Définition dans d'autres dictionnaires :

Fac-simile de l'édition originale du Littré (BNF)

levain

(le-vin) s. m.
  • 1Pâte aigrie, c'est-à-dire ayant subi un certain degré de fermentation acide, et qui, par là, est devenue propre à faire lever la pâte du pain. De même qu'un peu de levain aigrit et corrompt toute la masse qui le reçoit, La Mothe le Vayer, Vertu des païens, II, Avant-propos.

    Pain sans levain, voy. PAIN.

  • 2Toute substance capable d'exciter une fermentation dans la substance avec laquelle on la mêle. Levain de bière.

    Le levain de bière est appelé levain doux, par opposition à la pâte aigrie qu'on nomme levain aigre dans les pays où les deux sortes de levain sont employés ; à Paris le pain se fait généralement au levain doux ; mais, dans une grande partie de la France, et particulièrement à la campagne où on n'a pas de levain doux, il est fait au levain aigre.

  • 3 Par extension, cause de quelque maladie comparée à une fermentation. Ce mal-là ne se guérit jamais si bien qu'il n'en reste quelque levain. Arrière les humeurs, qu'elles pèchent ou non ; La fièvre est un levain qui subsiste sans elles, La Fontaine, Quinquina, II.

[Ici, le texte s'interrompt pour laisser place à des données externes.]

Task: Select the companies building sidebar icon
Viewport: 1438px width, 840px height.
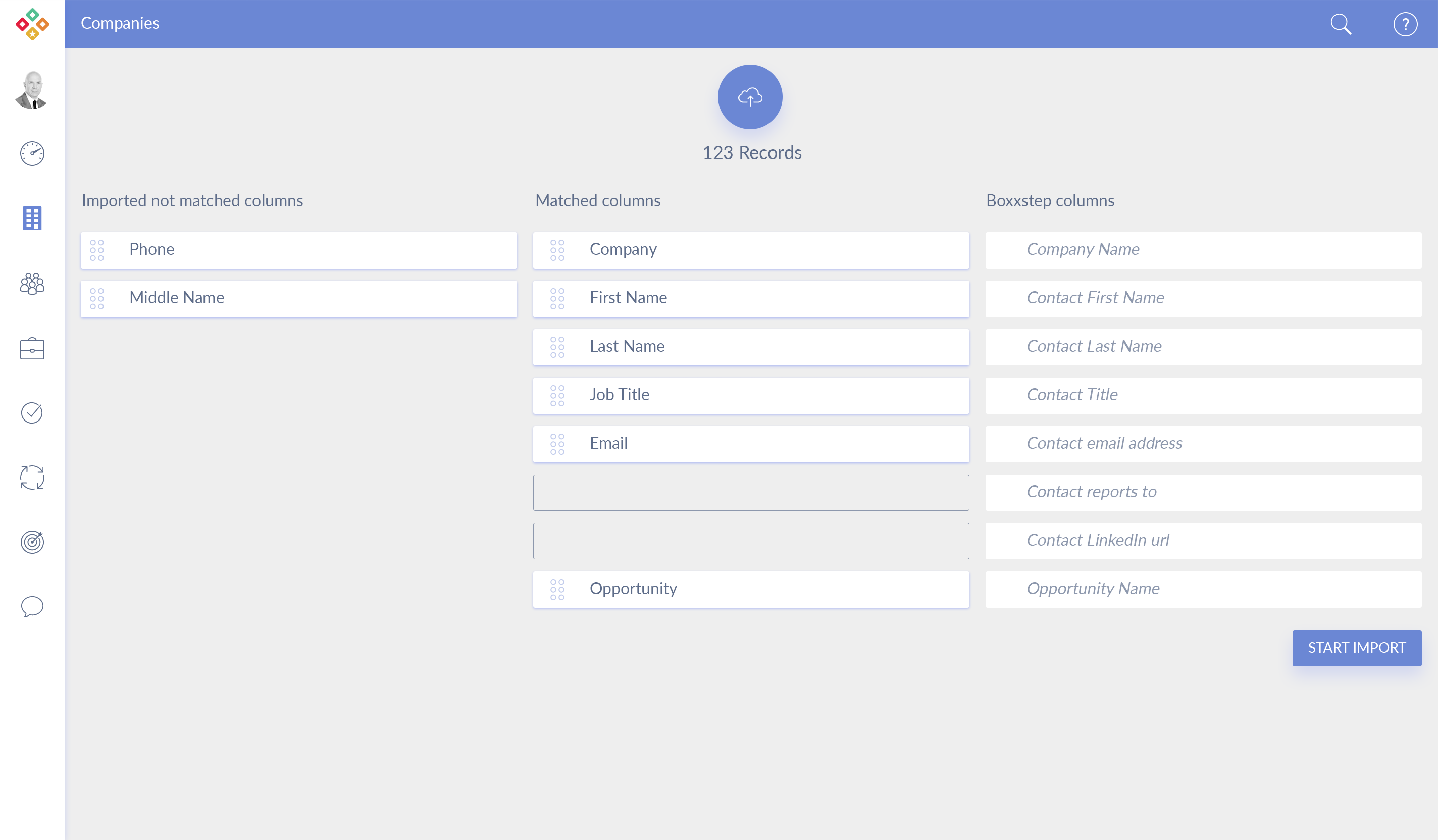Action: click(32, 218)
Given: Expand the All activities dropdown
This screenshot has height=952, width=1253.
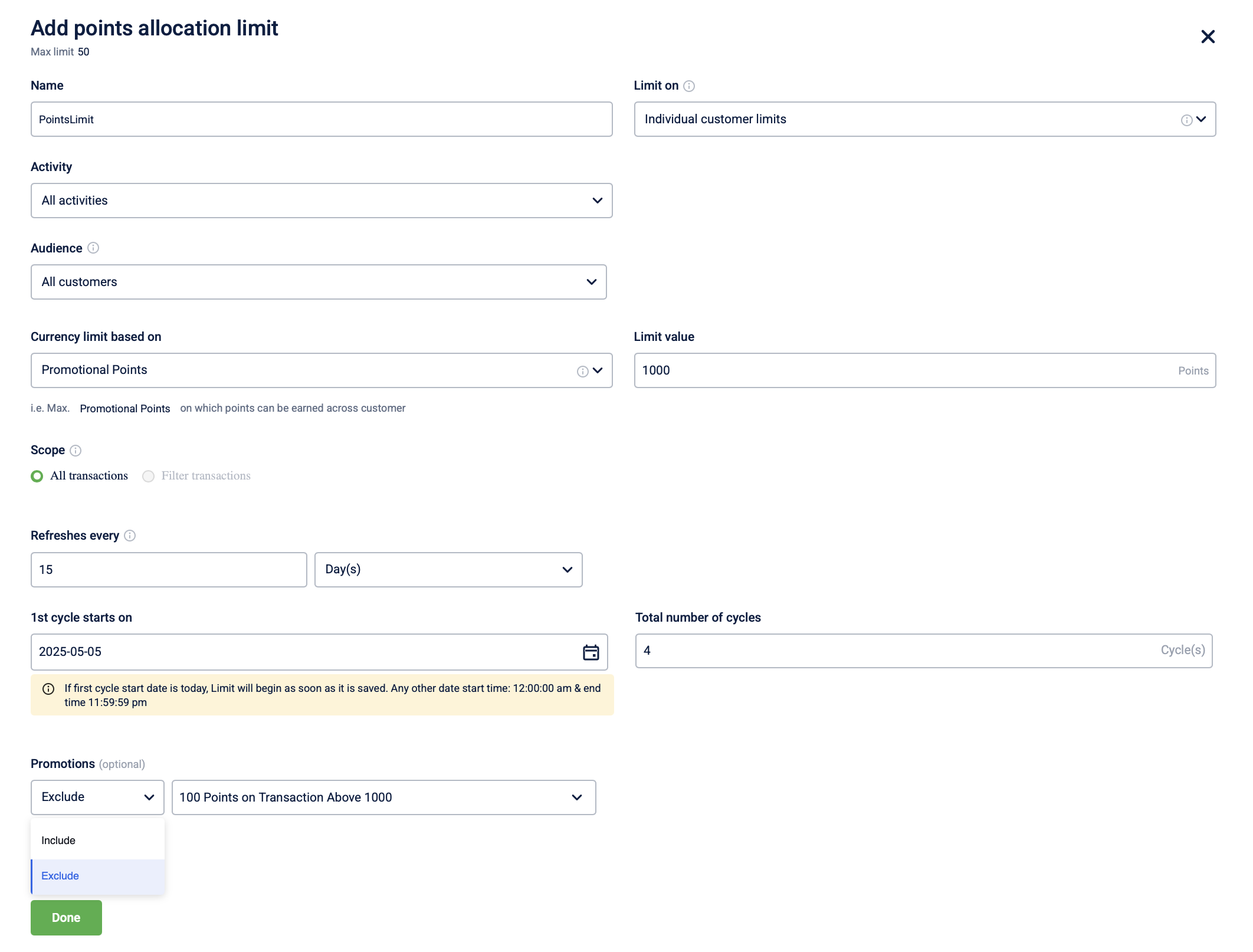Looking at the screenshot, I should click(x=321, y=201).
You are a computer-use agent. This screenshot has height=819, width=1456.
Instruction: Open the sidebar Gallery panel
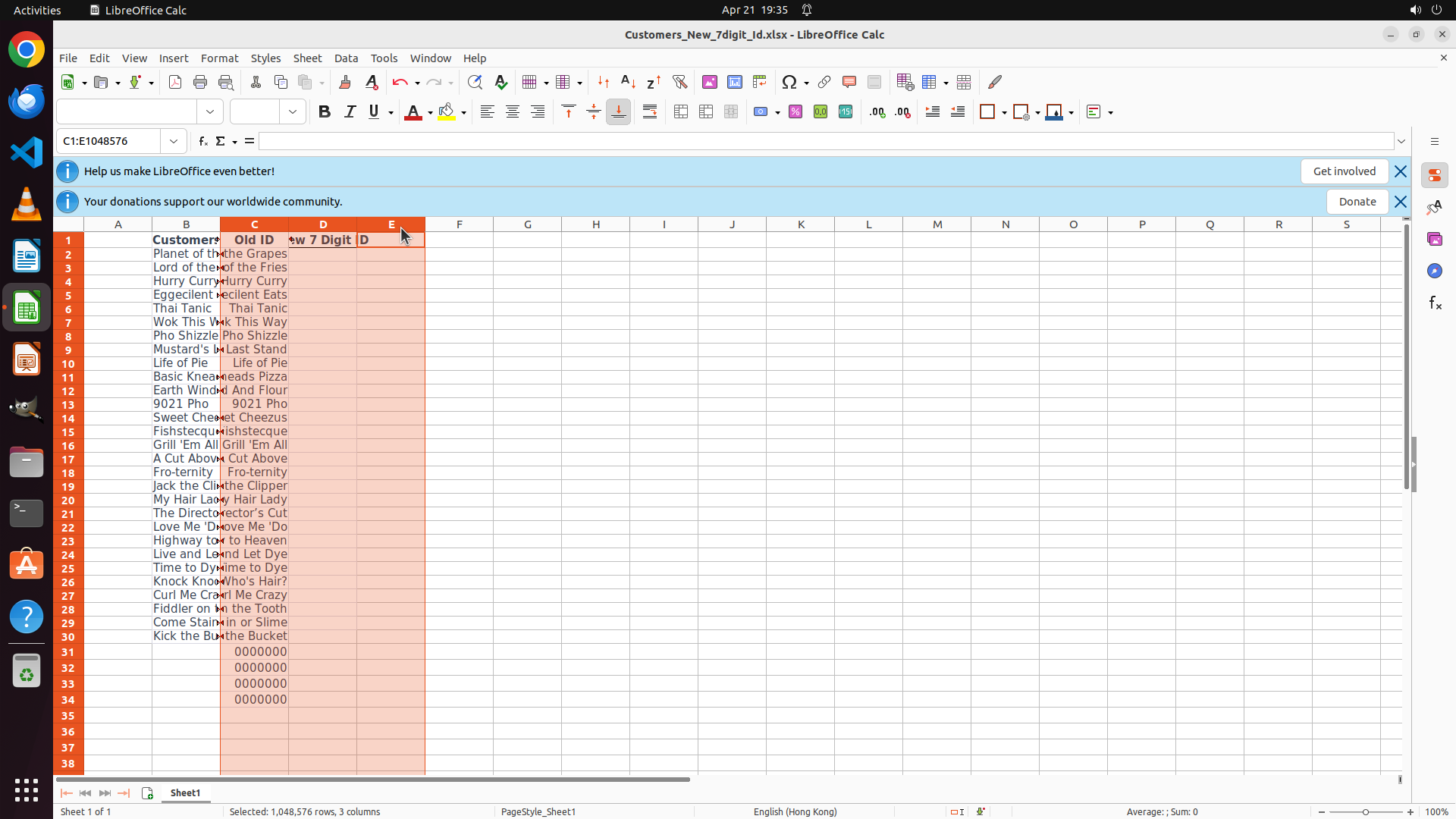1435,239
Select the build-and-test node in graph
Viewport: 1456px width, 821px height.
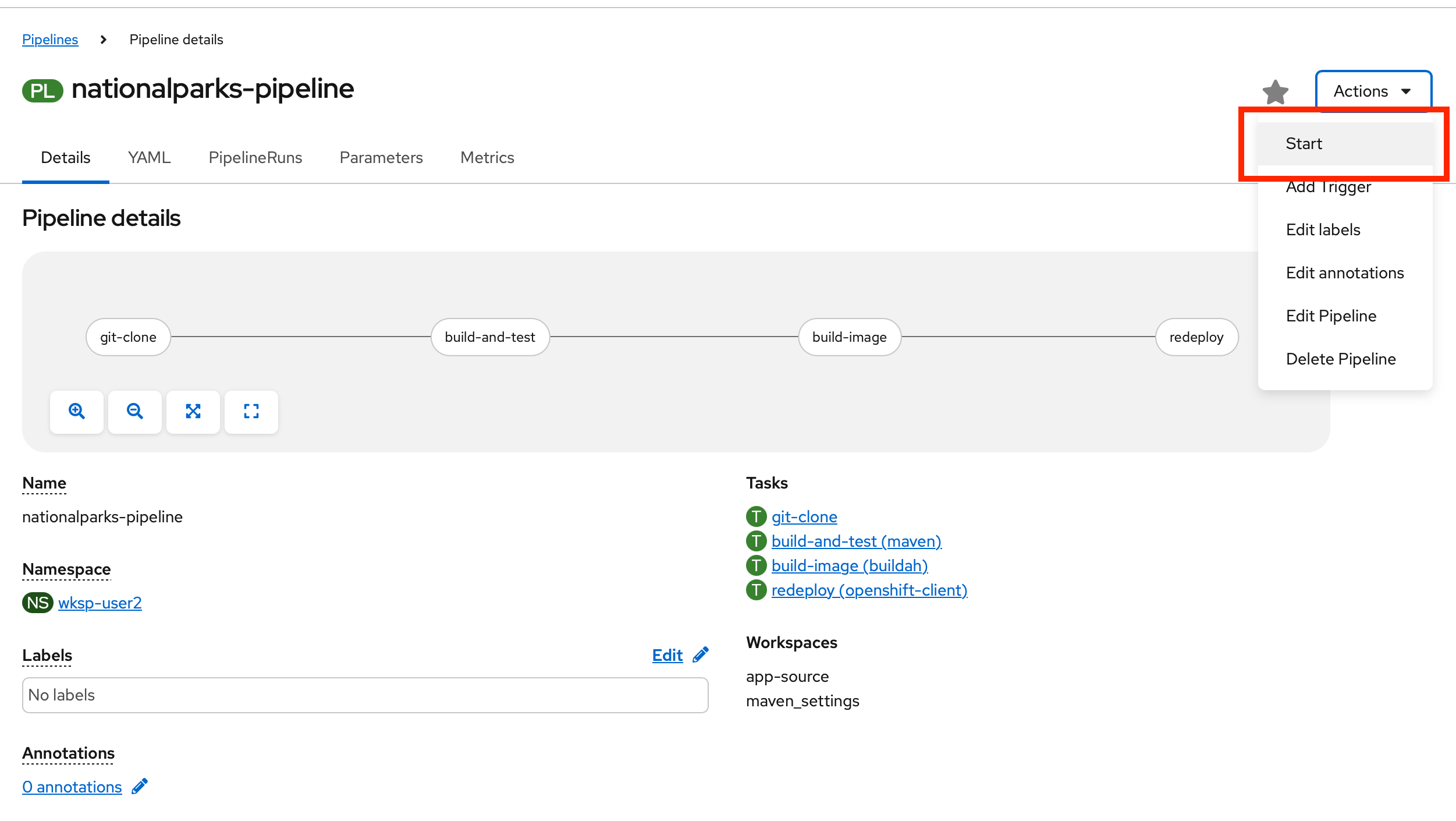pos(490,337)
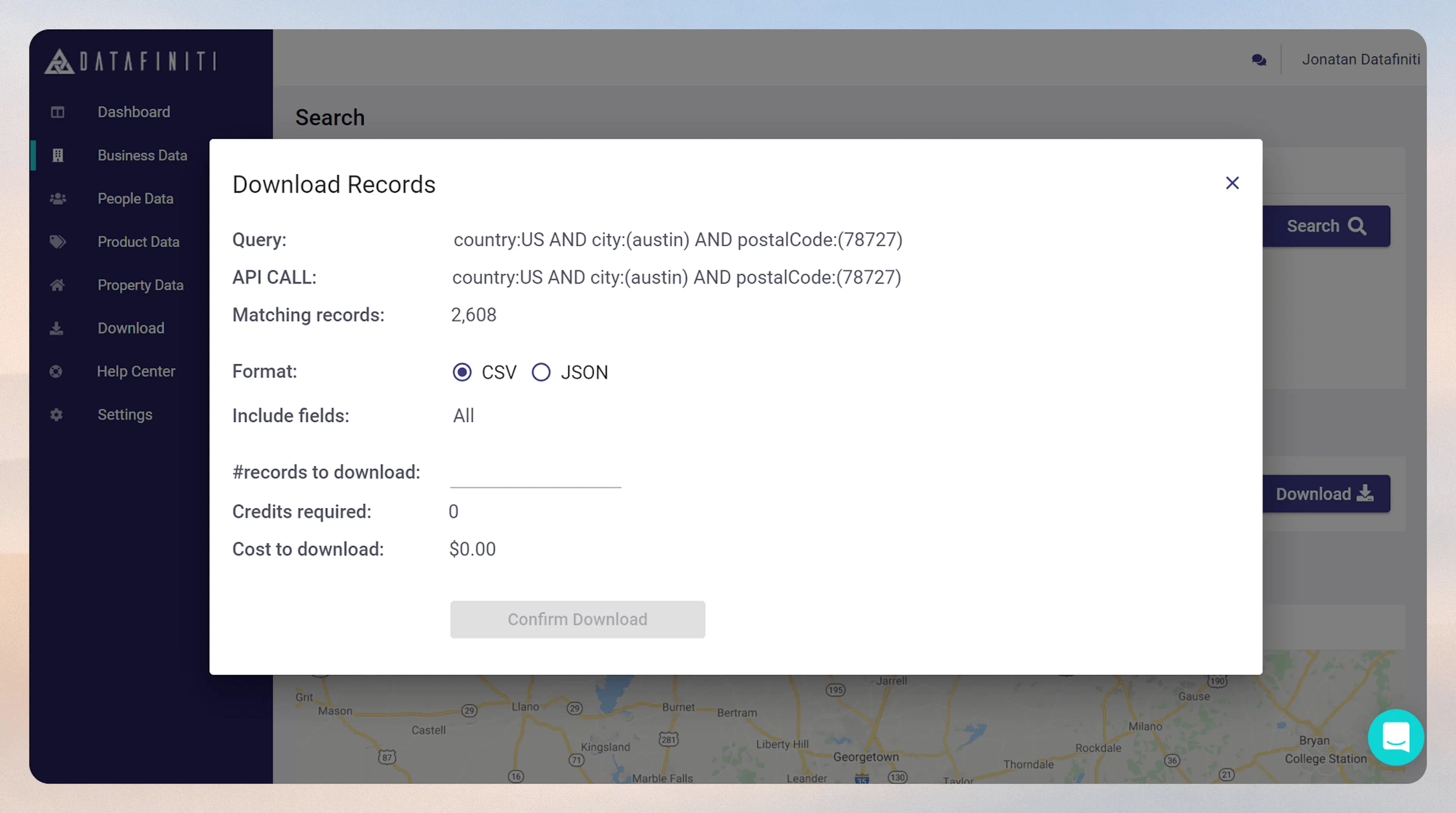1456x813 pixels.
Task: Navigate to the Settings menu entry
Action: 125,414
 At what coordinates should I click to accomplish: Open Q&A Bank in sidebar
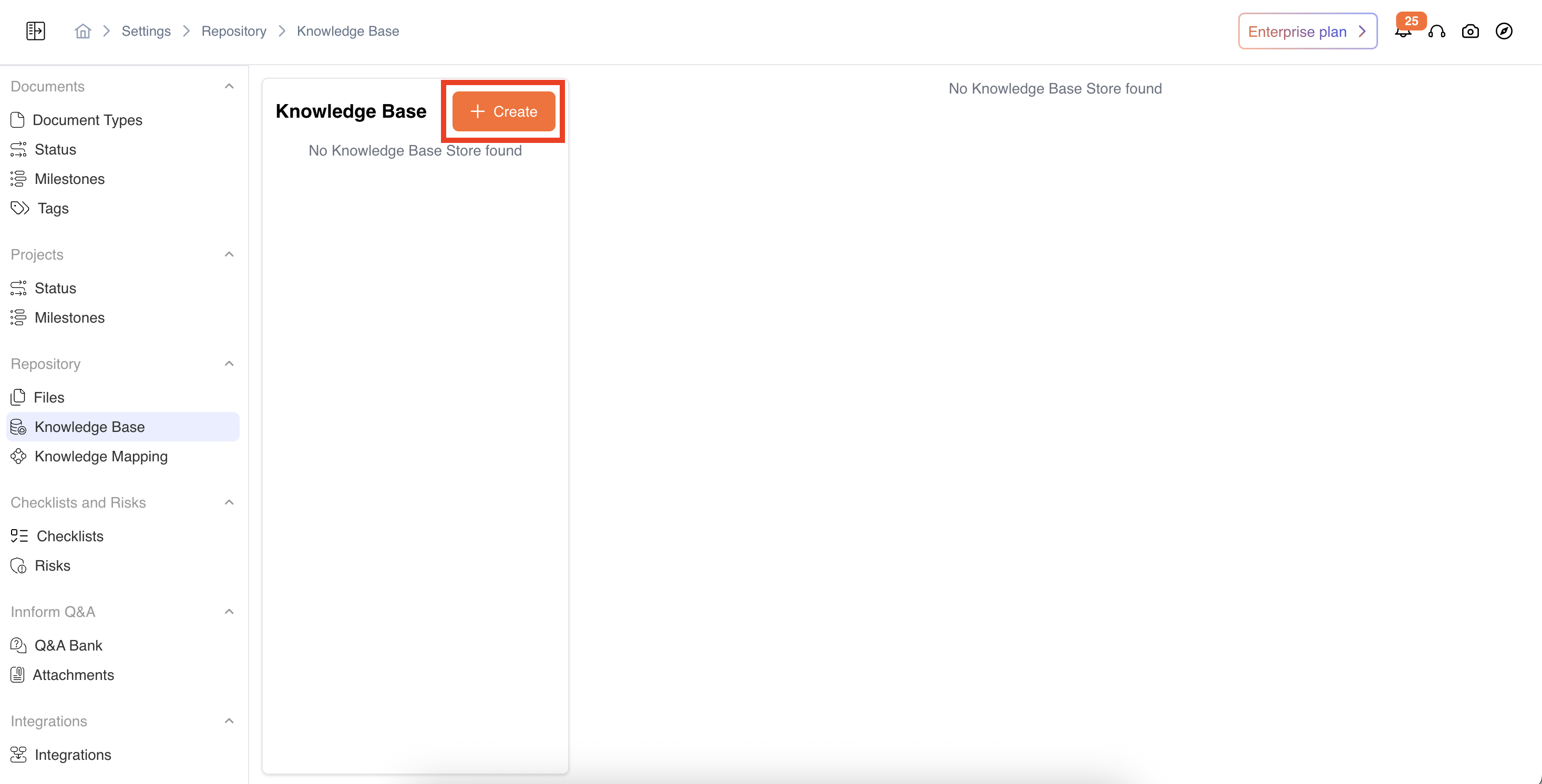68,645
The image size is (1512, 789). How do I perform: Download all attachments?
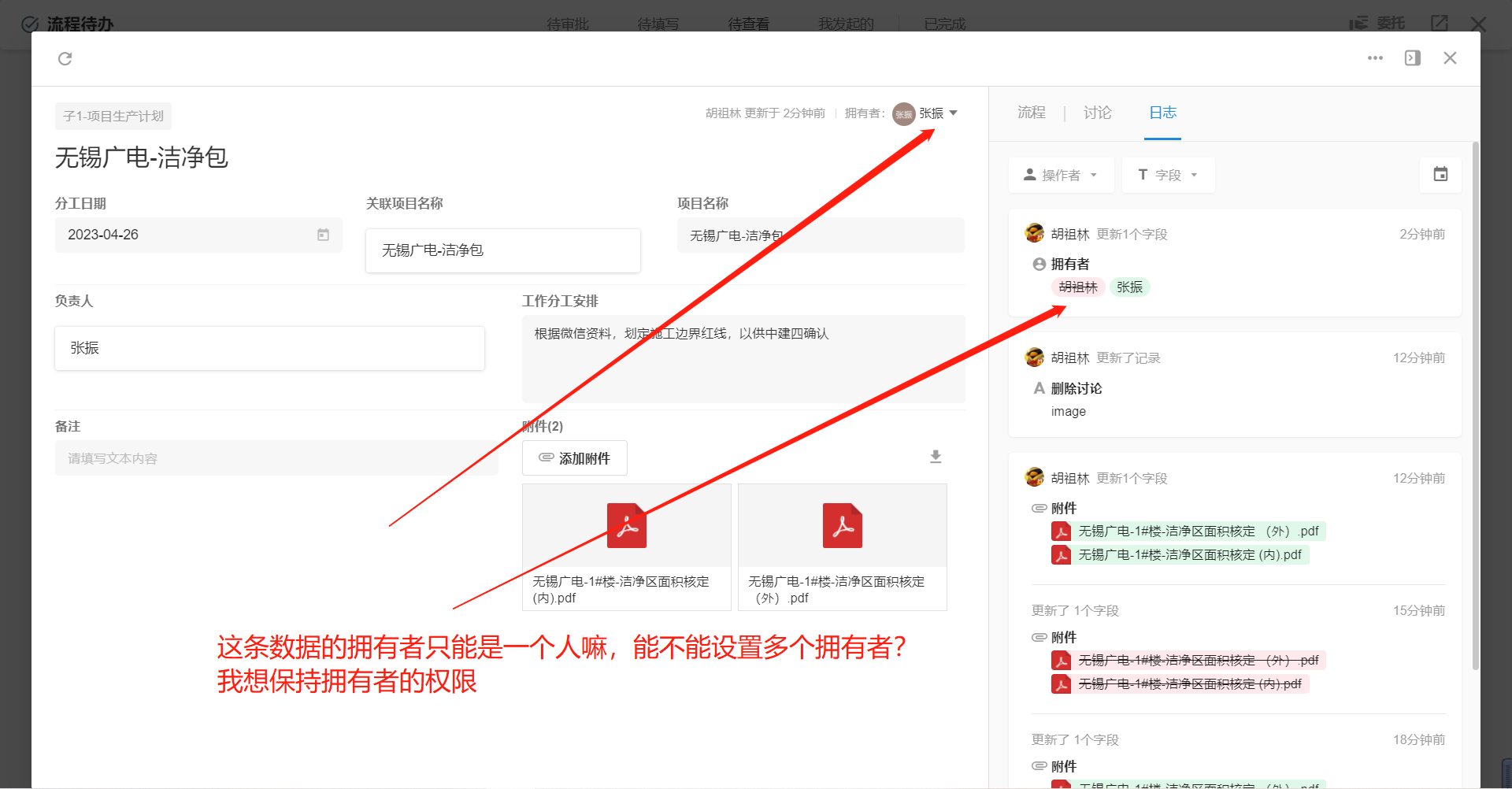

    Fig. Sorte de fermentation vicieuse que le péché laisse dans l'âme. Se défaire d'un vieux levain du péché. L'Écriture en cet endroit, en parlant de notre ennemi, entend le mauvais levain, Pascal, Pens. XXV, 144, éd. HAVET. L'homme se trouve puni dans sa dernière postérité de la faute qui lui fit prendre le premier levain du crime, Chateaubriand, Génie, I, I, 4.

  • 4 Fig. Ce qui est capable d'exciter, comme par une fermentation, les passions, les sentiments, les doctrines, soit en bien, soit en mal. Ce levain de révolte et de sédition, Tristan, Mariane, IV, 1. Comment ne comprenez-vous point que ce n'est pas du pain que je vous parlais, lorsque je vous ai dit de vous garder du levain des pharisiens et des saducéens ? Sacy, Bible, Év. St Math. XVI, 11. Si jamais l'Angleterre revient à soi [quitte le protestantisme], si ce levain précieux [ce qu'il y reste de catholicisme] vient un jour à sanctifier toute cette masse, Bossuet, Reine d'Anglet. Il y a dans l'esprit comme un levain d'orgueil qui s'enfle et se dilate par la science, Fléchier, Panég. II, p. 232. Un secret levain de dissension et de discorde avait commencé depuis quelques années à troubler le repos de la Grèce, Rollin, Hist. anc. Œuv. t. III, p. 415, dans POUGENS. Ne laisser germer dans mon cœur aucun levain de vengeance, Rousseau, Prom. 7. L'interprète du ciel au fond des consciences Agite sourdement le levain des vengeances, Delavigne, Vêp. sicil. I, 1.
  • 5Mélange de chaux et d'alcali dont les savonniers tirent la lessive.

HISTORIQUE

XIIe s. De ce dist sainz Paules : un pau [peu] de levains mainet tote la masse, Job, p. 442.

XIIIe s. Ne icil talemelier [boulanger] ne puet puis cuire, se son levain n'est faiz avant que la deffence li ait esté faite ; et se son levain est fet, il puet cuire la cuite du levain, Liv. des mét. 14.

XIVe s. En moi n'a pas tant de levain Qui mon cuer faice [fasse] si lever, K'à tel sens le puisse eslever, Jean de Condé, p. 102.

XVe s. Je fais tourtel d'autruy levain, Deschamps, Poésies mss. f° 269. Un pou [peu] de levain esgrit grant paste, Leroux de Lincy, Prov. t. II, p. 432. Par homme ne povoit de fait Amender à Dieu le meffait Qu'avoit fait l'omme premerain ; Car tuit [tous] tenoient du levain Du pechié de leur premier pere, Myst. Barlaam et Jos. dans GUI DE CAMBRAI, p. 389.

XVIe s. Qui au soir ne laisse levain jà ne fera lever paste au matin [il faut se précautionner d'avance contre les besoins à venir], Rabelais, III, 3. Les docteurs de l'eglise ont foudroyé contre ce levain d'impieté, Cholières, Contes, t. II, Après-din. p. 281, dans POUGENS.

ÉTYMOLOGIE

Wall. louhain, louwain ; provenç. levam ; du lat. levamen, proprement action de lever, de levare, lever. Le provençal a aussi levat, qui vient de levatus ; l'italien, lievito, qui vient du bas-latin levitus, pour levatus ; et l'espagnol, leudo, qui vient aussi de levĭtus.